Catalytic reduction of hexavalent chromium using flexible nanostructured poly(amic acids)

Conducting polymers can be tuned by manipulating the delocalized π electron system for chemical and electrocatalytic applications. We hereby describe the reduction of Cr(VI) to Cr(III) by flexible nanostructured conducting poly(amic acid) (PAA) in both solution phase and as a thin film on a gold electrode. Sodium borohydride was used as a reducing agent to prepare different sizes (3-20 nm) of palladium nanoparticles (PdNPs). The effects of experimental parameters such as particle size, temperature, and Cr(VI) concentration on the kinetics and efficiency of reduction process were investigated. Results show that in PAA solution, Cr(VI) was efficiently reduced by 85.9% within a concentration range of 1.0 × 10^-1-1.0 × 10² mM. In the presence of PdNPs and heat (40 °C), the reduction efficiency increased to 96.6% and 99.9% respectively. When employed on a solid electrode, PAA undergoes a quasi-reversible electrochemistry in acidic media with reduction efficiency for Cr(VI) at 72.84%. The method was validated using both colorimetric and Electron Paramagnetic Resonance techniques, which confirmed the formation of Cr(III) as the product of catalytic reduction.
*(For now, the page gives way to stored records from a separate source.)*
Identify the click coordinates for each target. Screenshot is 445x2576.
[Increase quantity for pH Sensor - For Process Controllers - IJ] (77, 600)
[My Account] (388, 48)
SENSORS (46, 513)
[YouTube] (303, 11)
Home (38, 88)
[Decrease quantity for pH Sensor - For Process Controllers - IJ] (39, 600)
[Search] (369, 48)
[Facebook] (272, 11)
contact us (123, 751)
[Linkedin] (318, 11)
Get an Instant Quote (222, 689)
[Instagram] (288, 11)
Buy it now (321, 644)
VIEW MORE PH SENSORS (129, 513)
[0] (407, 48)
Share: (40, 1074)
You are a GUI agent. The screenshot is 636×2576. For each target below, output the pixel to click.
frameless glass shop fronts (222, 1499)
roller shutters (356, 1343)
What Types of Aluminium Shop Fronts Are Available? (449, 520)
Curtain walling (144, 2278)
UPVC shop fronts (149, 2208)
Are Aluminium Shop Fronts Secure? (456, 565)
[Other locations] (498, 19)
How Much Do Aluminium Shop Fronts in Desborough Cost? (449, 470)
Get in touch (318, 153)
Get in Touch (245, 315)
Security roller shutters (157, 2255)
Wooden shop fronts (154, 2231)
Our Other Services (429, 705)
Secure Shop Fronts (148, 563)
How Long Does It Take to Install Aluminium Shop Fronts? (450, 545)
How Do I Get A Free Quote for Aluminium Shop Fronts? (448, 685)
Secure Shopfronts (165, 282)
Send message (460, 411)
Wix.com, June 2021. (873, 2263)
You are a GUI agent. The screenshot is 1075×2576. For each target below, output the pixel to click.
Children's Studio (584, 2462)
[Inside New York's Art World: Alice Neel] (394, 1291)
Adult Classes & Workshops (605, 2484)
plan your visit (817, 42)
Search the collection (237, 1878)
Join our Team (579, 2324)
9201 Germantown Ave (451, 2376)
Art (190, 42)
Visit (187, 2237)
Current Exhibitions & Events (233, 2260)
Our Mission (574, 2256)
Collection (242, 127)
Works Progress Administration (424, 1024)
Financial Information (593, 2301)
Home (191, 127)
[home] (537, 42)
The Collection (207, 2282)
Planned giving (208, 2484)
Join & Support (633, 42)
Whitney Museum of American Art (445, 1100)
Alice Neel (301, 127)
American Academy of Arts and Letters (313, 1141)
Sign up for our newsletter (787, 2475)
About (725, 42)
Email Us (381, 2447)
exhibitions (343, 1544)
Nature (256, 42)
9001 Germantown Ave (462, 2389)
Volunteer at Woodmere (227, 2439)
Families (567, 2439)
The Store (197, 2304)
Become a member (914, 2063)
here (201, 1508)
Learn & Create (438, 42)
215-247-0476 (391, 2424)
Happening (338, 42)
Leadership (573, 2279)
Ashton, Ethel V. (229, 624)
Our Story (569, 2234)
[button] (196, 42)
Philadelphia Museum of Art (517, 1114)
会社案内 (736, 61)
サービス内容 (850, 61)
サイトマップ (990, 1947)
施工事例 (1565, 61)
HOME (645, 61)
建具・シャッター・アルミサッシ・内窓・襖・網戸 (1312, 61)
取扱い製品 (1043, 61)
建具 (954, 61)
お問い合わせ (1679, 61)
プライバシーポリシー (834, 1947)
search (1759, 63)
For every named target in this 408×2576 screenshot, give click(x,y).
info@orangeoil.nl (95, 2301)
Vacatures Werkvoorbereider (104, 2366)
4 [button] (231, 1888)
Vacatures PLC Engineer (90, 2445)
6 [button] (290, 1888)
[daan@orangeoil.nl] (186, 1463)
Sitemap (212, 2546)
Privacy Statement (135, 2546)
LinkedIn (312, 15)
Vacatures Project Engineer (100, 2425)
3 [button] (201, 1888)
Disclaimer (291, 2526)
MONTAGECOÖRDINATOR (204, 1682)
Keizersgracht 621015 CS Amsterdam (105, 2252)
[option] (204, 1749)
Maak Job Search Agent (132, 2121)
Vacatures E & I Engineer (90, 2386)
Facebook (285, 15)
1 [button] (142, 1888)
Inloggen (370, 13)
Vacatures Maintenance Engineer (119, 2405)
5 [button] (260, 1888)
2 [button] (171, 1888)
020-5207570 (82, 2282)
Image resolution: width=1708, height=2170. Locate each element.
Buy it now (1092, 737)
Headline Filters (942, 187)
Additional characterization conducted using transmission electron microscopy (TEM), X-ray diffraction (XRD), and X-ray photoelectron spectroscopy (XPS) confirmed that there was no significant change in Pd particle size and distributions after dispersion in PAA whereas its phase and oxidation state remained unchanged. Electrochemical characterization showed the reversible and recyclable features of PAA thus confirming its dual role as catalyst stabilizer and reducing agent. This approach provides a significant advantage over conventional methods such as bioremediation which typically require longer time for complete reduction.